MindCraft Software
16 hours ago
SRE (Site Reliability Engineer)
Exp: 5-7 years
Location: Thane
- 5+ years in SRE or DevOps roles supporting high-scale platforms (fintech, OTT, ecommerce, net banking).
- Expertise in uptime and troubleshooting distributed systems (Redis, Golang, DocDB).
- Strong networking skills, including network and DNS troubleshooting.
- Experience with monitoring/APM tools (Kibana, Grafana, Instana, Dynatrace).
- Hands-on with container orchestration on AWS EKS and Red Hat OpenShift.
- Proficiency in CI/CD, cloud infrastructure (AWS/Azure), and infrastructure automation.
Preferred :
- Experience operating highly available, scalable platforms.

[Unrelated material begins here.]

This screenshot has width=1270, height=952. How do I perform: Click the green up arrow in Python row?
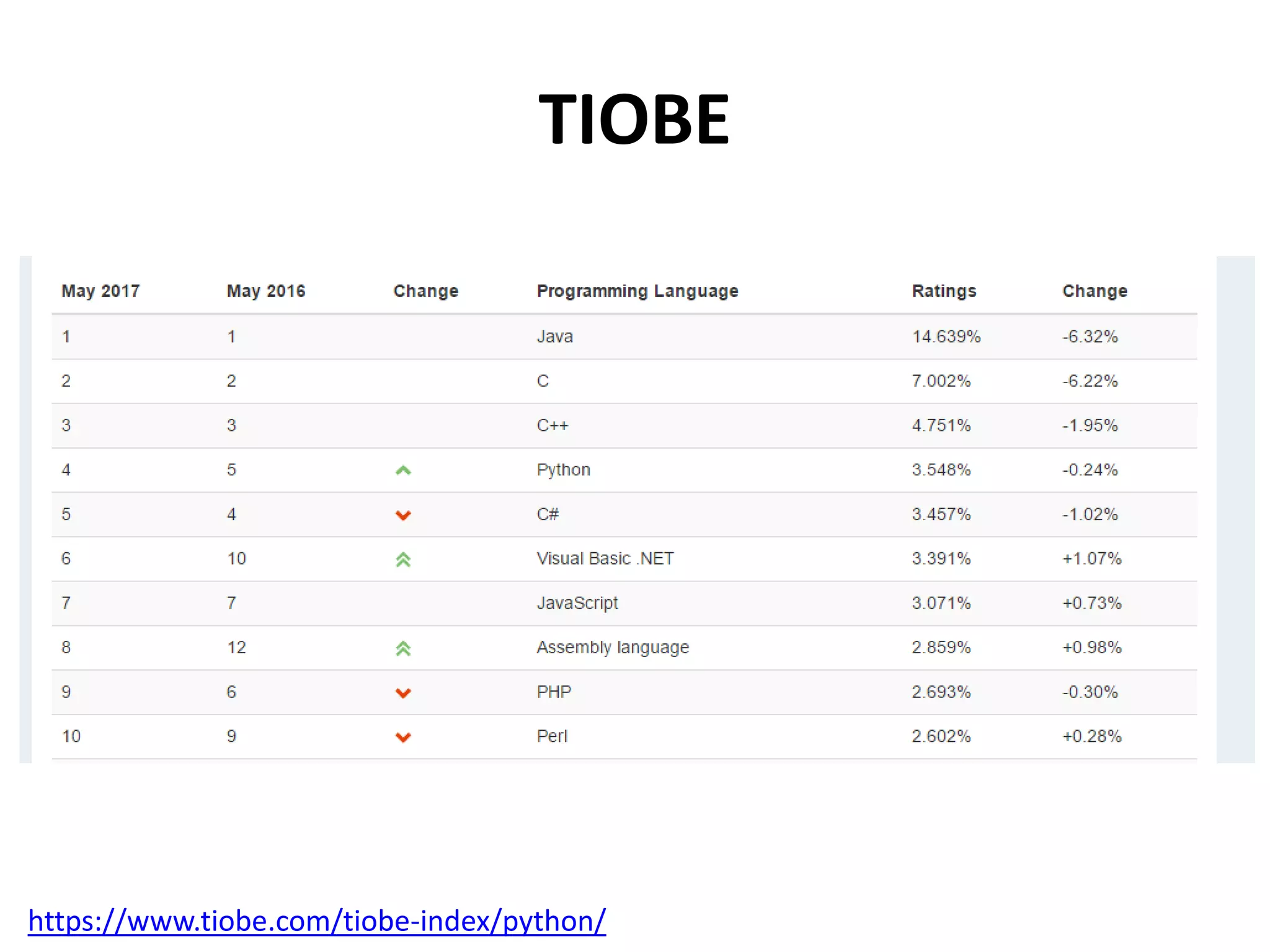403,470
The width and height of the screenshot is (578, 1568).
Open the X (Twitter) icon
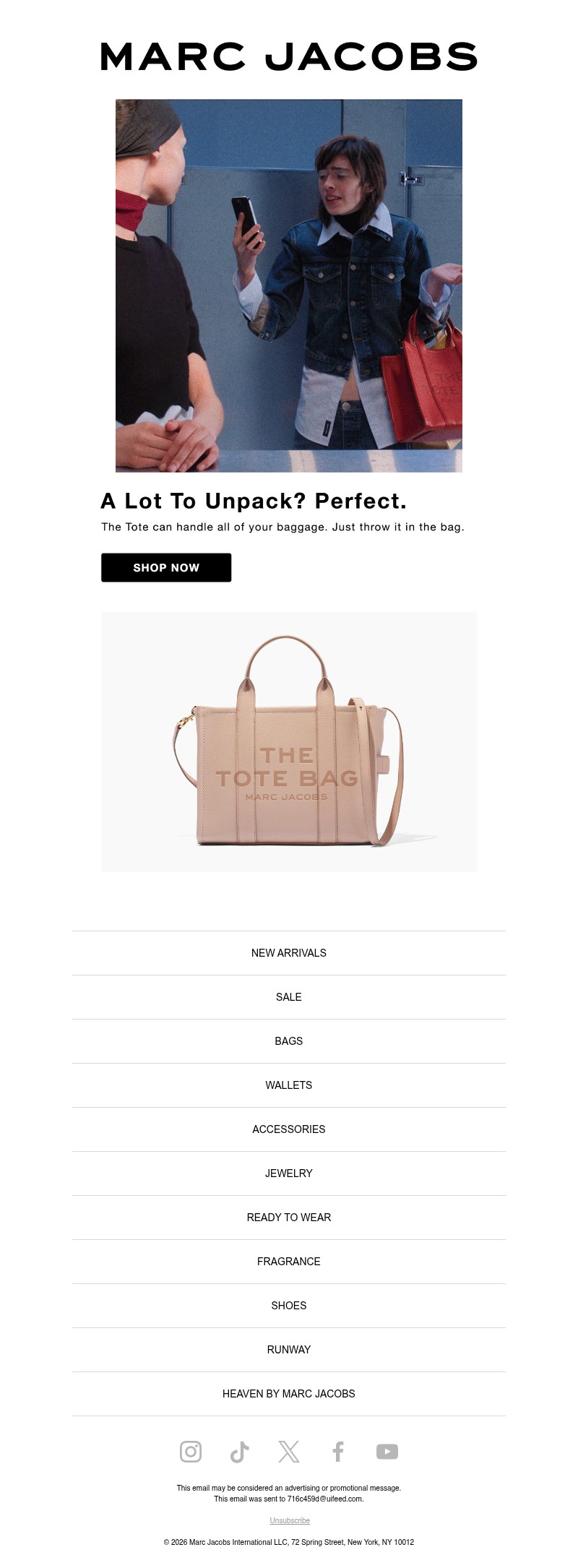tap(289, 1451)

- Relevant AWS/Azure or SRE certifications.
- A proactive Site Reliability Engineer (SRE) to ensure 99.99% uptime for our scalable, multi-tier microservices platform.
- You will troubleshoot both networking and application uptime issues, supporting seamless service delivery.
Key Responsibilities :
- Maintain strict SLOs (99.99% uptime) across distributed systems including Redis, Golang services, and DocDB.

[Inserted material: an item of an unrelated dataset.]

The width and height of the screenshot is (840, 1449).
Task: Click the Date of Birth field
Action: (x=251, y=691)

- Diagnose and resolve complex application and network issues, including DNS troubleshooting and network latency.
- Use monitoring and observability tools such as Kibana, Grafana, Instana, and Dynatrace for proactive incident detection.

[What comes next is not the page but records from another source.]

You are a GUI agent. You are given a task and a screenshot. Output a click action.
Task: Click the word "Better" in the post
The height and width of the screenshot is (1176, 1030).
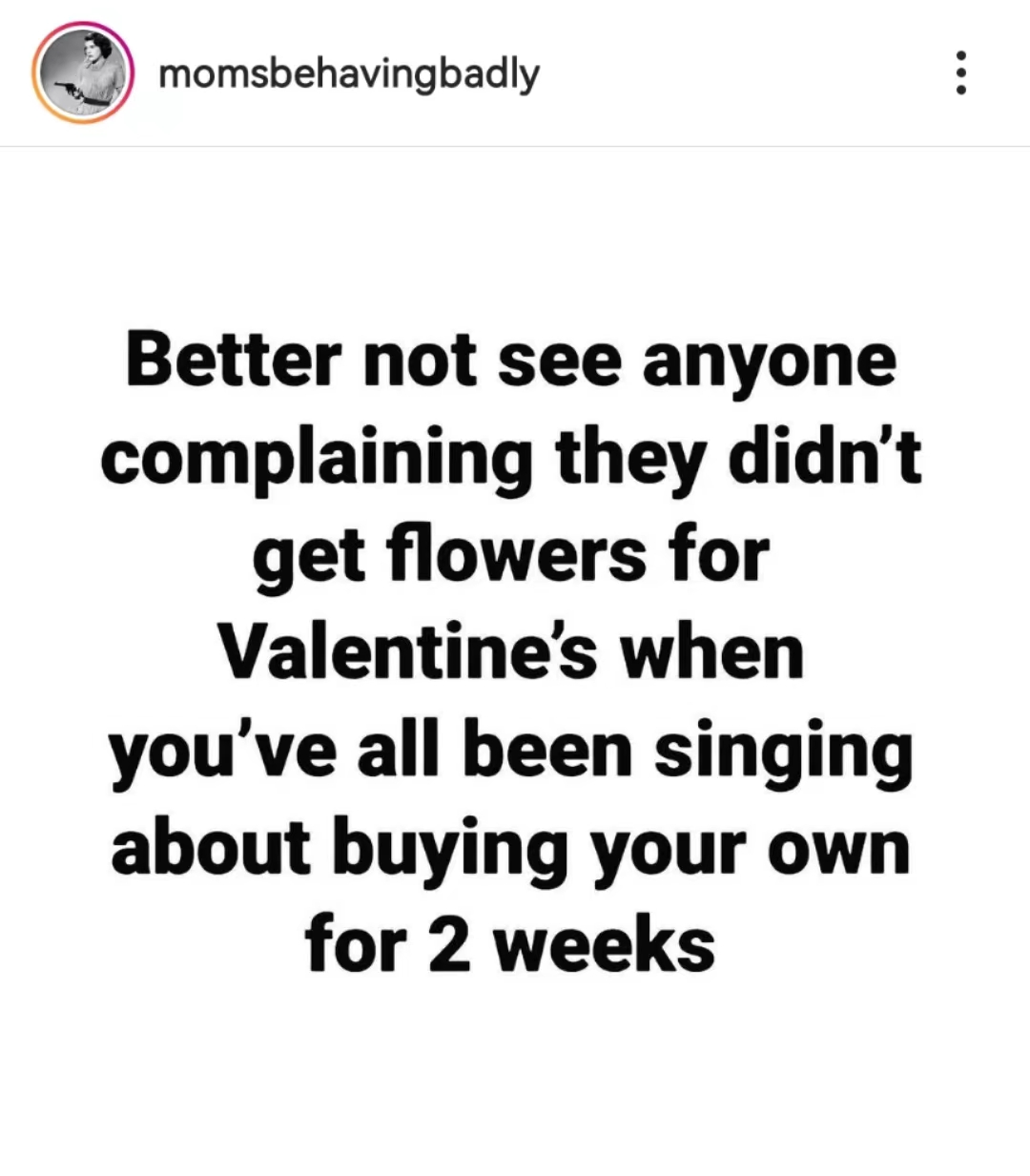(234, 361)
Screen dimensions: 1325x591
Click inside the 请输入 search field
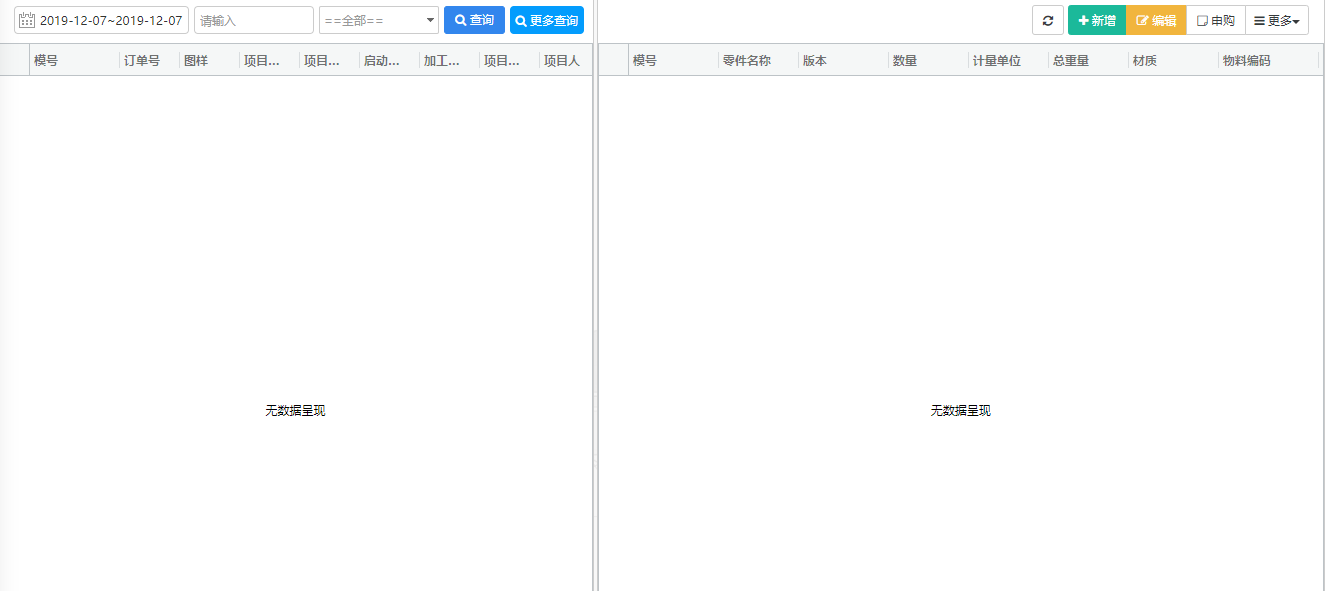[x=253, y=19]
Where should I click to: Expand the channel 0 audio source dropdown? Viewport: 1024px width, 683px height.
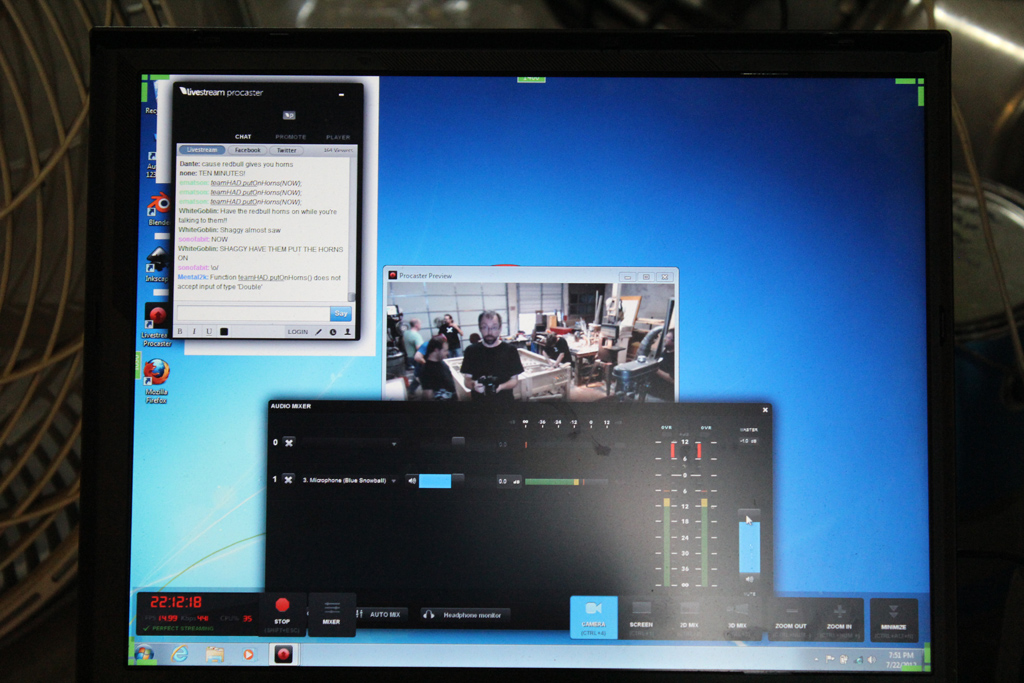[x=394, y=443]
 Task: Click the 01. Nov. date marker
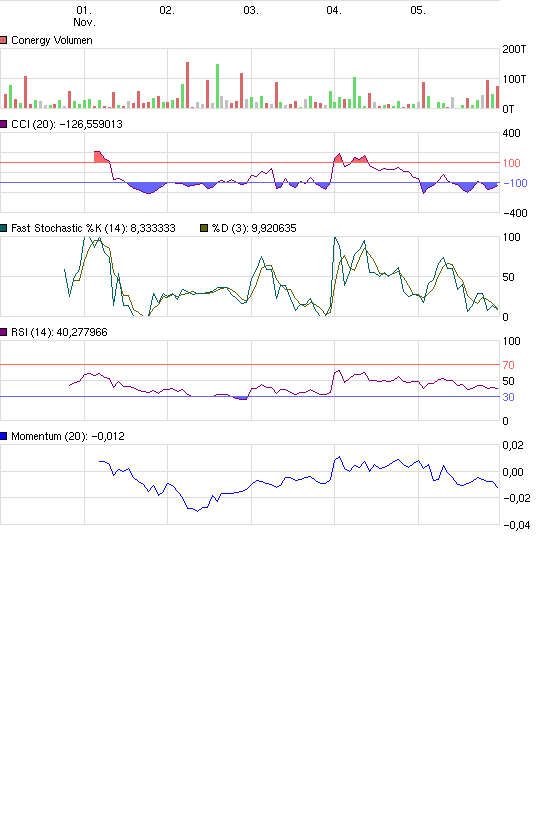[x=84, y=16]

- Automate infrastructure and workflows with Python, Bash, Terraform, and Ansible.
- Manage container orchestration on AWS Elastic Kubernetes Service (EKS) and Red Hat OpenShift, ensuring high availability and scalability.
- Collaborate with development and QA teams to embed reliability best practices and improve system observability.
- Participate in on-call rotations, incident response, and blameless postmortems.
- Document runbooks and mentor junior engineers on SRE and networking fundamentals.
(ref:hirist.tech)